In my post of February 11, 2022, I wrote about legislative initiatives that could prevent arbitration clauses in contracts between Christians from being legally enforceable. Today I examine a judicial effort that would have a similar effect.
Most world religions exhort their adherents not to sue one another, but rather to resolve their disputes within the religious body itself. Jewish, Christian, Muslim and Sikh faiths are notable examples. Because Christians are directly admonished in Scripture not to take their disputes to court (I Corinthians 6:1-7), many contracts between Christians specify in their dispute resolution clause that the dispute will be resolved through mediation and, if that is not successful, then through arbitration (“med/arb”). That ensures that the dispute will not end up in court, consistent with both parties’ beliefs.
Christian lawyers include such clauses in their client engagement contracts, and I include one in my agreement with Christian mediation parties, as follows:
We further agree that any dispute with the mediator related to this Agreement shall be settled by mediation and, if necessary, legally binding arbitration in accordance with the ICC Rules; judgment upon an arbitration award may be entered in any court otherwise having jurisdiction.
(As is explained elsewhere in the agreement, the ICC Rules of Procedure for Christian Conciliation are a well-established set of national rules for Christian mediation and arbitration.)
The Michigan Supreme Court would like to make this more complicated. They are proposing a change to the Michigan Rules of Professional Conduct, which all lawyers must follow, that would require a client to obtain independent counsel to review any lawyer-client contract containing an arbitration clause. (Order of the Michigan Supreme Court, ADM File No. 2021-07, dated December 15, 2021.)
Although the Court has not offered why it is proposing this change, we can assume that it is attempting to address the inherent conflict of interest, and likely power imbalance, when a lawyer proposes a dispute resolution process for the client to use if the client is later unhappy with the lawyer’s services. Arbitration benefits clients too, so it is not unethical for a lawyer to recommend it; but unsophisticated clients may not appreciate all the implications of an arbitration clause. By definition, the prospective client is focused on another legal matter; they’re not really thinking about a process to resolve a possible dispute with the lawyer they’re about to hire. When they learn later that they cannot sue their lawyer, they may feel that the lawyer took advantage of them. That is less likely to occur if the client has an independent lawyer review the lawyer-client agreement, and hopefully spot and explain the arbitration clause in it, before the client signs it. (I say “hopefully” because in the case that prompted the Supreme Court to propose this Rule amendment, Tinsley v Yatooma, 333 Mich App 257 (2020), the sophisticated business client had an independent lawyer review the agreement, but that lawyer apparently did not notice or inform Mr. Tinsley about the arbitration clause. The case shows that the proposed amendment will not fully fix the problem.)

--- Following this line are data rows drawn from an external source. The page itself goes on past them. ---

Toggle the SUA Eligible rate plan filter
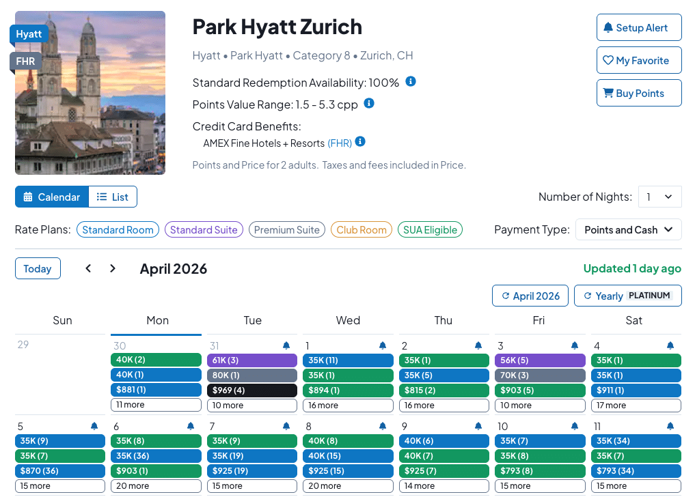Viewport: 695px width, 497px height. click(x=430, y=230)
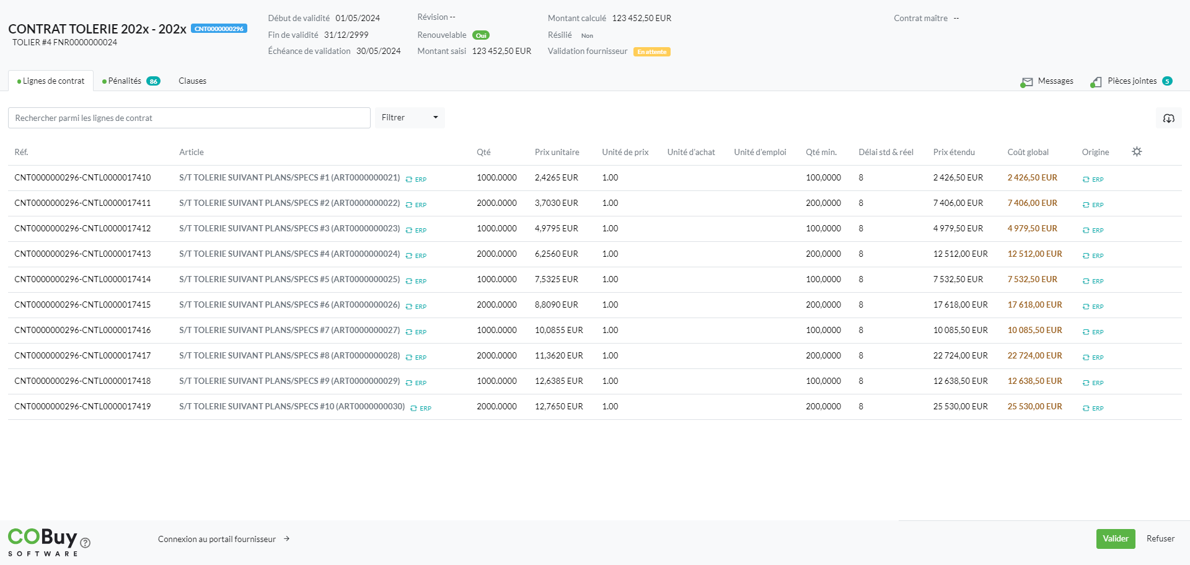Focus the contract lines search field

[x=189, y=118]
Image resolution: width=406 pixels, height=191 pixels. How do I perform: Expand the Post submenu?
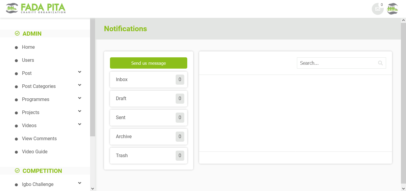tap(79, 72)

The proposed Rule would require Christian lawyers who have arbitration clauses in their lawyer-client contracts to make prospective clients obtain outside counsel before signing the contract. Presumably it would cover med/arb clauses as well. Even the requirement is for the client’s benefit, it imposes an extra burden on the would-be client, in terms of both time and cost. An alternative is for the lawyer to remove the arbitration clause from the contract — thus also removing the assurance that, should the lawyer and client get into a dispute down the road, it will not go to court. Otherwise, the parties could wait until a dispute erupts then choose the process, but it’s harder to forego litigation when tempers flare, even if religious traditions demand it.
As I do not represent clients, this proposed Rule would not directly affect me. But, if it extends to “med/arb clauses,” as well as arbitration-only provisions, and if mediation parties could be considered my clients, it would impair my mediator retention agreements with Christian parties.
I applaud the effort to ensure that clients are informed about arbitration before signing agreements with arbitration clauses. I object to requiring a prospective client to obtain independent counsel to review the contract. I would prefer that it be a recommendation — that the lawyer advise the prospective client to seek independent review of a lawyer-client contract containing an arbitration clause. Then the prospective client can decide for themselves whether the unknowns of arbitration merit seeking outside counsel before signing the contract.
My understanding is that no other state is as demanding as Michigan’s proposal. Other states permit arbitration clauses in attorney-client agreements as long as the attorney explains to the client the pros and cons of arbitration. See Delaney v Dickey, 244 NJ 466, 494; 242 A2d 257 (2020). The ABA in its formal opinion on this topic (ABA Formal Opinion 02-425 Retainer Agreement Requiring the Arbitration of Fee Disputes and Malpractice Claims) agreed that an arbitration clause in a retainer agreement is ethical as long as “the client has been fully apprised of the advantages and disadvantages of arbitration.” The ABA does not require that a different attorney apprise the client.
The lack of informed consent plagues arbitration. It is especially likely in a contract between a lawyer and client. The legal profession should take extra steps to ensure that clients know what they’re giving up when they sign a contract with an arbitration clause in it. But the extra steps should not burden the client, and they should not hinder the client’s desire to honor their religious beliefs by including the arbitration clause in the contract.